Additionally, individuals with schizophrenia should have facilitated access to medical specialists such as internists, cardiologists, and gynecologists, alongside routine preventive screenings. These may include mammography, Pap smears, FIT or colonoscopy, PSA testing, and low-dose chest CT scans for high-risk smokers. Embedding these services within psychiatric care pathways could help address modifiable risk factors and reduce the persistent mortality gap observed in this population.

Limitations

This study provides valuable insight into long-term mortality patterns in schizophrenia based on a 10-year follow-up. Nonetheless, certain limitations should be acknowledged. The cohort was drawn from a single psychiatric center serving a catchment area of ~550,000 inhabitants in central Romania. While the population is socio-demographically diverse—including Romanian, Hungarian, German, and other ethnic minorities and while socioeconomic data were available and indicated a relatively uniform distribution in our cohort, we lacked detailed information on ethnicity, comorbidity burden, and outpatient care engagement, which limits generalizability and subgroup analysis. The cohort included only patients who had signed the hospital’s general informed consent form, which may introduce selection bias. Individuals who consent to the use of their data are likely to differ from those who are more severely ill, disengaged from services, or socially marginalized.

In 84.55% of cases, the cause of death was successfully identified—a considerable proportion for a retrospective study. However, in 15.45% of cases, the cause of death could not be determined due to limited access to complete forensic and medical records. Many individuals were from other Romanian counties, and our access was restricted to the forensic database in Brașov. Some deaths occurred at home, with death certificates issued by general practitioners that were not part of centralized records. Attempts to obtain information from family members were often inconclusive.

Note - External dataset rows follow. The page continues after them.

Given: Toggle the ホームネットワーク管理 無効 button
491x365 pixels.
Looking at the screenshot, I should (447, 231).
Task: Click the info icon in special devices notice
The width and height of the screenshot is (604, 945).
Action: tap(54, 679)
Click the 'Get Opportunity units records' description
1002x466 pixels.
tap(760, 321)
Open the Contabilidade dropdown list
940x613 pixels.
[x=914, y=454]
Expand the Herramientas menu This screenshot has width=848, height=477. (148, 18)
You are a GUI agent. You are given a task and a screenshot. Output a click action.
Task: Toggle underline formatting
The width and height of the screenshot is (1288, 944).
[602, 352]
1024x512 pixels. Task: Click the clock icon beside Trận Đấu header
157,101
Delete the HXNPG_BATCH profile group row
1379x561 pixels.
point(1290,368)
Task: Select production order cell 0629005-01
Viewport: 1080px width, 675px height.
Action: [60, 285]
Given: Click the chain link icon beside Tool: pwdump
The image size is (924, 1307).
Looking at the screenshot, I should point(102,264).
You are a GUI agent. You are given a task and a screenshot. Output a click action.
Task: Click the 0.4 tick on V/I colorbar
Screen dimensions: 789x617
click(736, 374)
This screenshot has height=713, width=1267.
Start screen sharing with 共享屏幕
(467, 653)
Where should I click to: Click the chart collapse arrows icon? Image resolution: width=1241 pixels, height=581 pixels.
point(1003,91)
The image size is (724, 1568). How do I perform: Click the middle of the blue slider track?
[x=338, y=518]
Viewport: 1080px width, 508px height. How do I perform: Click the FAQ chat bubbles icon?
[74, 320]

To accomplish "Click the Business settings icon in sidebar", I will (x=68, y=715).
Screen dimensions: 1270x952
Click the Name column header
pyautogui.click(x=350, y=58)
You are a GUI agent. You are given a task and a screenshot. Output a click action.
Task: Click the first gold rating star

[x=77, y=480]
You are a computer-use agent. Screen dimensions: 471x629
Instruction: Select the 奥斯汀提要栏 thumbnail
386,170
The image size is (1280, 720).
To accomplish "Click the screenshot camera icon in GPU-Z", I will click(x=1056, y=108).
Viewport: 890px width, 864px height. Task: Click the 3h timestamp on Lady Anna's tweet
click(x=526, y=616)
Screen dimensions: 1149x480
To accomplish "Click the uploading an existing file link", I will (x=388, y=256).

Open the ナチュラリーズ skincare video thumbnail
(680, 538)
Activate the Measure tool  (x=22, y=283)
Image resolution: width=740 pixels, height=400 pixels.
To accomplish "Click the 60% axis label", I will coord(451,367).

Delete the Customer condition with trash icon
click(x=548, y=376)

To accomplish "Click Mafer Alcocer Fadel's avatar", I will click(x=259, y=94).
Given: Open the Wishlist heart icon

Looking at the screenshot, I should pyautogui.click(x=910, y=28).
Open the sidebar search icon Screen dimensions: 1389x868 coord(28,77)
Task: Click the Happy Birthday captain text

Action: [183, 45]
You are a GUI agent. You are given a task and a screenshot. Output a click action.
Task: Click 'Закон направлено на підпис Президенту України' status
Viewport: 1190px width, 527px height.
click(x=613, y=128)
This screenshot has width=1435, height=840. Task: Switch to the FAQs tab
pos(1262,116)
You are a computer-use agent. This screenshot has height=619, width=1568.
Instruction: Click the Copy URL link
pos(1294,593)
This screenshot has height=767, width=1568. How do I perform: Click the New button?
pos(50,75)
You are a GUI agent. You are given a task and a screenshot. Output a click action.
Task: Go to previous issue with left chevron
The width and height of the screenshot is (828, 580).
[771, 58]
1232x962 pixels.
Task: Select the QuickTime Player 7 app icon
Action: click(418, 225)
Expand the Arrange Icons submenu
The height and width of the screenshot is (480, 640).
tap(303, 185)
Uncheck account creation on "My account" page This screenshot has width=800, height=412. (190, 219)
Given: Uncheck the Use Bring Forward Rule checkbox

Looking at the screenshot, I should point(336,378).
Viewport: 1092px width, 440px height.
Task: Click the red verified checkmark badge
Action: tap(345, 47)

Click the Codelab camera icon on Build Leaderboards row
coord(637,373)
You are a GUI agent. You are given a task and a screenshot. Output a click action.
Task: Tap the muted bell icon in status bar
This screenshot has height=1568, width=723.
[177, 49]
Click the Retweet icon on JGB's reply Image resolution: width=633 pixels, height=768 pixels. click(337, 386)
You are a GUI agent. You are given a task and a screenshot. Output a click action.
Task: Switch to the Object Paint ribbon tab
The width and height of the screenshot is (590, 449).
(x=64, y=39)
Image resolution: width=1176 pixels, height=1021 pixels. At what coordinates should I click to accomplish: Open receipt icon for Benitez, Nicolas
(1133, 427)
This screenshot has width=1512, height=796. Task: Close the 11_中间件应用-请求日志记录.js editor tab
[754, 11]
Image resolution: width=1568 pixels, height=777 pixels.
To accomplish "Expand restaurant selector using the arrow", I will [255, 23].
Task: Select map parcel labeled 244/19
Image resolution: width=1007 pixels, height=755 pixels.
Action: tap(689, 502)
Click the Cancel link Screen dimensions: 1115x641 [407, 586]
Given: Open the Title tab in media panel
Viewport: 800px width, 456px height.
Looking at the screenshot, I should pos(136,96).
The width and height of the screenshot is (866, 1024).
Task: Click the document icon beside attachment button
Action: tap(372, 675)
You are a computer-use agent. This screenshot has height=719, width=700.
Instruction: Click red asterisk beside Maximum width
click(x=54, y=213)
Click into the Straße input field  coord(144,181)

Hospital readmission frequency was used in this study as an indicator of clinical stability and treatment continuity, but it does not directly measure medication adherence. Although antipsychotic treatment is widely accessible in Romania, with free coverage for all patients regardless of income or insurance status, admission frequency may still be influenced by factors such as illness severity, treatment resistance, social support, and engagement with outpatient services.

While our findings suggest a substantial gap between the observed age at death and general population life expectancy, this estimate should not be interpreted as a direct measure of life expectancy in schizophrenia, but rather as an indicator of premature mortality within the followed cohort.

Treatment regimens were also adjusted over time, with changes in doses and medications not systematically examined. Additionally, the absence of data on other prescribed psychotropic medications, such as benzodiazepines or mood stabilizers, may have influenced clinical outcomes. The study did not explore gender identity or gender-related factors, which may limit the generalizability of the findings.

Conclusion

Over a 10-year follow-up, our study highlights a significant burden of premature mortality among individuals with schizophrenia, with an average age at death nearly 17 years below that of the general population. Cardiovascular disease, infections, and violent causes such as suicide were the most common contributors. Use of second-generation antipsychotics and fewer psychiatric readmissions were associated with lower mortality risk, suggesting that clinical stability and treatment quality remain important factors in long-term outcomes.

These findings underscore the importance of integrated physical and mental healthcare, particularly in monitoring somatic diseases. Preventive strategies—including vaccination, routine cancer screening, early detection of somatic illness, and improved coordination with medical specialists—should be standard practice. These interventions, if widely implemented, may help reduce the gap in life expectancy and improve overall survival in this high-risk population. Continued research is warranted to better understand subgroup differences and optimize long-term care strategies in real-world settings.